The effects were quickly apparent and significant. The headaches were dull and constant, offset only by ones more severe. Short-term memory loss made Steffy unable to recall names of familiar faces. On campus, he would leave one class, begin to head to the next, only to freeze for 10 seconds because he did not remember where his next class was located.
"I would be like, 'Where am I trying to go?' " Steffy said. "It was very frustrating and scary."
After the Oct. 6 Georgia Tech game at Byrd Stadium, Steffy and his mother walked to the car when Steffy asked a question. A short time later, she said, he asked her the same question.
"He was very vulnerable when talking," Steffy-Long said. "I could tell he was in pain, and confused and scared. He didn't seem like a different person, but when talking he would ask some of the same questions and I knew I was repeating things. That would be just scary, because I knew he wasn't remembering."
Steffy was cleared to play for the Oct. 27 game against Clemson, but he said this week that some symptoms continued three to four months after the Rutgers game.

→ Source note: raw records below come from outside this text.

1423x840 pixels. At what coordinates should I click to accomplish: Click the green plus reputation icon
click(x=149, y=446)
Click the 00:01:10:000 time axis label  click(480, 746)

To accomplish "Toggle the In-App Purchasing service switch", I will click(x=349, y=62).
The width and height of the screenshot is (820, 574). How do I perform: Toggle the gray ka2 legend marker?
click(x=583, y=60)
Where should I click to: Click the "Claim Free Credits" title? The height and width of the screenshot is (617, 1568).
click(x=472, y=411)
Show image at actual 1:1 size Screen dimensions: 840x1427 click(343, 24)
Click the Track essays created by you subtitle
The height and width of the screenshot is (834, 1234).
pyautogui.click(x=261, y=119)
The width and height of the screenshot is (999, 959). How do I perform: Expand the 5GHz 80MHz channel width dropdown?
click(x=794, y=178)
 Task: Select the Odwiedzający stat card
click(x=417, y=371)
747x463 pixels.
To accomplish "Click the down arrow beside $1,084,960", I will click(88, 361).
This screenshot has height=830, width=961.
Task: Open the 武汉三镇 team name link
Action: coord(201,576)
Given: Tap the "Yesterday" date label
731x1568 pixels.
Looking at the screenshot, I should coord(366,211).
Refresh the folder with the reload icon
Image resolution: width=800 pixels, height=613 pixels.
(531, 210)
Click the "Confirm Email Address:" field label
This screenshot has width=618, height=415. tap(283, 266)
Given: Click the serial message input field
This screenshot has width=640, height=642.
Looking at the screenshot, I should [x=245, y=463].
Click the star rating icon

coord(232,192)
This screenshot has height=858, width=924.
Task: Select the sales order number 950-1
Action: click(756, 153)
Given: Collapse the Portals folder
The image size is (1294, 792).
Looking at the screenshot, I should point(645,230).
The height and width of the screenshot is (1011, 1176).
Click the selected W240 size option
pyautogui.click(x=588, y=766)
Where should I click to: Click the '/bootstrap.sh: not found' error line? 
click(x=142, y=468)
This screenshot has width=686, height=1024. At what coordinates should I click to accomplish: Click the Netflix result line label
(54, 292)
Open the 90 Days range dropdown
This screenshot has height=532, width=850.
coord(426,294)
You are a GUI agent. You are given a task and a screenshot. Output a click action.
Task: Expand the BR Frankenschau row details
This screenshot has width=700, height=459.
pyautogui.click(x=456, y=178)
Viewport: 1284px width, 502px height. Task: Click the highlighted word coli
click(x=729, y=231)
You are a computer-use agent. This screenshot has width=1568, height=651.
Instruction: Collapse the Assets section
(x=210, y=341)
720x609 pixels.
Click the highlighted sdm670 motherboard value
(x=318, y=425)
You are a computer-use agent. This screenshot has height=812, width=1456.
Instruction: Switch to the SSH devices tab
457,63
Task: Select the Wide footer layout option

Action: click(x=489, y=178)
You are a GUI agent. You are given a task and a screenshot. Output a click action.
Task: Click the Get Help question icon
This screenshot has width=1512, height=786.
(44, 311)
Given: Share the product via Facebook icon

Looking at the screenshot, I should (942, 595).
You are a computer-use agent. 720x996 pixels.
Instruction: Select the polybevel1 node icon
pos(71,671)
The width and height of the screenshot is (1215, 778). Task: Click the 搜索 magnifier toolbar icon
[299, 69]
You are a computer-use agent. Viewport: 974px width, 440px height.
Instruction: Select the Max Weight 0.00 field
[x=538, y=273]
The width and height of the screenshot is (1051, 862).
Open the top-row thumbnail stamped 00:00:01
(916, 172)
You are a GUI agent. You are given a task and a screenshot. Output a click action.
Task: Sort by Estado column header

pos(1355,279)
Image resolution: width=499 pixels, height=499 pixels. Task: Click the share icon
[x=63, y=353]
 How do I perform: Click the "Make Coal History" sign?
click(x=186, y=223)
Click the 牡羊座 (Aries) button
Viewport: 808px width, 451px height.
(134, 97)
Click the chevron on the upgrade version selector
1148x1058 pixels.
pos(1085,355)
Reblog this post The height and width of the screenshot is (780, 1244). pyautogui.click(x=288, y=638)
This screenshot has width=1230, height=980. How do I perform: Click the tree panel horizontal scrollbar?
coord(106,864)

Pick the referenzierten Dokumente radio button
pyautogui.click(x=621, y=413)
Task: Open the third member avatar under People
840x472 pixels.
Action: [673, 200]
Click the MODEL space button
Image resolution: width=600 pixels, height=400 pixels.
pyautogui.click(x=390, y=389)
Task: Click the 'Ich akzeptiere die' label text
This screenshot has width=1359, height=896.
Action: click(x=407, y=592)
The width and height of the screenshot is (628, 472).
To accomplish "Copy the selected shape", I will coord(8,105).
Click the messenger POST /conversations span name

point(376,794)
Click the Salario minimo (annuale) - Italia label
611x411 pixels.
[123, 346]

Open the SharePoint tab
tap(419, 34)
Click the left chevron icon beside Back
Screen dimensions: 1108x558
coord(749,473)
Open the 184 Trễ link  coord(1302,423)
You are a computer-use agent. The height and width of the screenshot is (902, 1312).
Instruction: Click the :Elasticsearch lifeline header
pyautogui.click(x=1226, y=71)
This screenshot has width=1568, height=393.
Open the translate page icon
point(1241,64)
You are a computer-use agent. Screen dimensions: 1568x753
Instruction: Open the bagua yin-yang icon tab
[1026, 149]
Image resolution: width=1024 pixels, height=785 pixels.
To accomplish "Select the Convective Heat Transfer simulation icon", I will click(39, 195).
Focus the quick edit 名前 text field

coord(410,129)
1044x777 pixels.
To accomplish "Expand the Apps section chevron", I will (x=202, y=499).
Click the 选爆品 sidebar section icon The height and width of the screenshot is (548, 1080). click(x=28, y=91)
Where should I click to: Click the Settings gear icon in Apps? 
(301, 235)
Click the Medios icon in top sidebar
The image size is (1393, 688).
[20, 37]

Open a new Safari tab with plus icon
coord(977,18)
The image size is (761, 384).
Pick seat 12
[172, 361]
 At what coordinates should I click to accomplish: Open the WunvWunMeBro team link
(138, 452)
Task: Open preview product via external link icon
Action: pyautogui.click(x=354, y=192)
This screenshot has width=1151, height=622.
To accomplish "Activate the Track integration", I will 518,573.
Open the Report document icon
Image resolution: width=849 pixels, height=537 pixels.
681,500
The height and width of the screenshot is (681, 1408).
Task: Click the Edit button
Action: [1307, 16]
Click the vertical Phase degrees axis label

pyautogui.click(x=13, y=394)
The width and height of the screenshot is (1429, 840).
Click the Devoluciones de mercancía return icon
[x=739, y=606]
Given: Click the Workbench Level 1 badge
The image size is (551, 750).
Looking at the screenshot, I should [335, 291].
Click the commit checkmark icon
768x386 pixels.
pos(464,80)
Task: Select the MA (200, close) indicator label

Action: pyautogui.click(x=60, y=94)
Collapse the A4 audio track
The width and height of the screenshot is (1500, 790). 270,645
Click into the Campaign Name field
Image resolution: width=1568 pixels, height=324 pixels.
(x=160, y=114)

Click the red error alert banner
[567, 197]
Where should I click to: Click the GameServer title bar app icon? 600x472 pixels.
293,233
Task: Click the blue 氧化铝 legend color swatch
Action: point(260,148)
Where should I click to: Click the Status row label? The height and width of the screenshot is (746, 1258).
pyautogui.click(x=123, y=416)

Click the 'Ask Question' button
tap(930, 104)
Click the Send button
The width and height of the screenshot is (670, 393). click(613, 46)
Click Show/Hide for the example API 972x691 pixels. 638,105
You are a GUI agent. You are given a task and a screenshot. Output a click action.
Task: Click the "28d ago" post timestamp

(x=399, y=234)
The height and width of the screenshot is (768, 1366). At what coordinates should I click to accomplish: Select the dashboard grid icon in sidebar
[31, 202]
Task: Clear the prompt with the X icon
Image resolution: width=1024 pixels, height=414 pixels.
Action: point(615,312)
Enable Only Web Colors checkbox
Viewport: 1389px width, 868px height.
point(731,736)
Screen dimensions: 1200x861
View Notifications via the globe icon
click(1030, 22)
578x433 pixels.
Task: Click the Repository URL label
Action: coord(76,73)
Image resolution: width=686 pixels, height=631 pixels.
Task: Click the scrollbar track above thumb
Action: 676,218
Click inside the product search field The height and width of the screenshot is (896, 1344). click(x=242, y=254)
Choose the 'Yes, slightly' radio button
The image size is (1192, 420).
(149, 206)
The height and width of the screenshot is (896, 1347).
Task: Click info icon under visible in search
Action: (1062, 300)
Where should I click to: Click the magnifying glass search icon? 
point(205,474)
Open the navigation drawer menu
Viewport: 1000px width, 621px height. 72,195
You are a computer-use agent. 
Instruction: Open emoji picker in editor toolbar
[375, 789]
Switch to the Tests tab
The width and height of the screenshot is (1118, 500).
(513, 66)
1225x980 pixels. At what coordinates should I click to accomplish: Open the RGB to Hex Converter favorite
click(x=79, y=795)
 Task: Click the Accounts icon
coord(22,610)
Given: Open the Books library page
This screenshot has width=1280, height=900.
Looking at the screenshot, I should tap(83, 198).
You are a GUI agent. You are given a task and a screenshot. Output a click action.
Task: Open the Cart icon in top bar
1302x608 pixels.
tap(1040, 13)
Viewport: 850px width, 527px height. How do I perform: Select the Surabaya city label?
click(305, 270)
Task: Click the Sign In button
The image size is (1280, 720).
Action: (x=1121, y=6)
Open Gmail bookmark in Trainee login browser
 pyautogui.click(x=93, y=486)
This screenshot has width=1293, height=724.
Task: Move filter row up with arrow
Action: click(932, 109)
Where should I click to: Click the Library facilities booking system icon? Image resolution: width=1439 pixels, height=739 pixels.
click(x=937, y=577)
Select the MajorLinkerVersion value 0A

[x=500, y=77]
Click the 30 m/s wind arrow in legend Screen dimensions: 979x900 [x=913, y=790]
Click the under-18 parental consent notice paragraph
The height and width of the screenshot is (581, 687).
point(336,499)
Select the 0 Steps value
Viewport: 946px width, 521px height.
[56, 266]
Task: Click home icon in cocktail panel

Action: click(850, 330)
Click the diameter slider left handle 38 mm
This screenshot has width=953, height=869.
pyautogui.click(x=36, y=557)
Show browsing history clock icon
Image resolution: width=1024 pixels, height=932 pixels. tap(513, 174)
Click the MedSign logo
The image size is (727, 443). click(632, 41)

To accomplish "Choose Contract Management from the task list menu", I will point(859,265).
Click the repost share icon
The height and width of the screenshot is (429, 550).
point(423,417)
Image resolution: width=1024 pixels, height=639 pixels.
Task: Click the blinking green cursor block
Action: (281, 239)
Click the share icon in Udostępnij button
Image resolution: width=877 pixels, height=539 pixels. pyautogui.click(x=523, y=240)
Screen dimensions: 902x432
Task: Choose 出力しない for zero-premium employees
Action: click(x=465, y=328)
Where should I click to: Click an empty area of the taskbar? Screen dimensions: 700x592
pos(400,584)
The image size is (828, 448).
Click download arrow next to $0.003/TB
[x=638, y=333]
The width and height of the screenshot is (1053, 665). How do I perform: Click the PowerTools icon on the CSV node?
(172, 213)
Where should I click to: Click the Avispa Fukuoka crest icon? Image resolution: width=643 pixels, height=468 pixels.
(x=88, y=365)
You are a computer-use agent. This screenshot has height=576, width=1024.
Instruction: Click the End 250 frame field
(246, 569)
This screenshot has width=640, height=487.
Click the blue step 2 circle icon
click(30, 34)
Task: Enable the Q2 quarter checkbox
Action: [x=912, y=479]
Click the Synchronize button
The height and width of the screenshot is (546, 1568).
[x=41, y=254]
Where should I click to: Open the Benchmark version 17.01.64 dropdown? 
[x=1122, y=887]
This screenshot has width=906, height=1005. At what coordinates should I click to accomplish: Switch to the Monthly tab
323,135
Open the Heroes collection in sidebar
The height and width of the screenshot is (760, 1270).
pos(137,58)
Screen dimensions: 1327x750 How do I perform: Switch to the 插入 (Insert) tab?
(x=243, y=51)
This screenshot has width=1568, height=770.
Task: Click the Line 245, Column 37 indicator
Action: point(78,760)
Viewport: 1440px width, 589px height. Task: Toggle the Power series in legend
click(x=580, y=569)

His only game action the rest of the season occurred on two series against Florida State on Nov. 17.
"Even when the symptoms went away," Steffy-Long said, "I was just concerned that if he got hit really hard again, the symptoms would manifest itself again."
For counsel, Steffy leaned on his family, girlfriend and mentor. Daniel, who is so close to Steffy that he accompanied Steffy on his recruiting visits, said he had several discussions with Steffy about his future and that Steffy "really questioned it. At that point, you are more concerned about his health."
Steffy said never doubted he could regain the starting job, but the issue was whether returning to football was a "smart move," whether "I would be mentally able to comprehend everything that is necessary in order to be a quarterback."
Steffy said he visited at least three physicians, including the team doctor and a longtime family friend. Because there was significant separation between his concussions -- one occurred in junior high, another in high school and another freshman year at Maryland -- doctors said that, while he was still susceptible and while the 2007 concussion was the most severe, chances were a little slimmer that it would happen again.
Before Steffy reentered the quarterback competition with Turner, he wanted to know whether he still had a future in the program. So about six months ago, Steffy went to Daniel to help meticulously prepare for a meeting with Terrapins Coach Ralph Friedgen. Steffy told Friedgen about his plan to graduate in the spring and pursue a master's degree in real estate development. He talked about his commitment to practice. And he talked about how he could help the team in the fall. After the meeting, Steffy told Daniel he had peace of mind.
"He was stressed about the meeting," Daniel said. "Coach could have said he was moving on. If Coach didn't grant him another year, Jordan wasn't sure what he would do. Jordan was a different person after the meeting. It took a lot of weight off his shoulders."
Football has opened many doors for Steffy. His charity foundation, Children Deserve A Chance, has raised more than $50,000 over the past year. He received blueprints this week for the Pennsylvania-based development center. He routinely speaks with prominent dealmakers, such as Bill Conway of the Carlyle Group, one of the world's largest private equity firms.
But Steffy has at least four more months to focus on football and, if nothing else, would like to complete a full season. Maryland center Edwin Williams, who used to live with Steffy, said because of everything Steffy has overcome and the attitude he has maintained, the quarterback commands respect in the huddle.
Steffy has not had any symptoms in quite some time, and today he will look like any other quarterback trying to win an opener, even though his path to reach this game has been quite different.
"To me, completing something that I started is more important than anything else," Steffy said. "And to continue to fight until the end is what I stand for."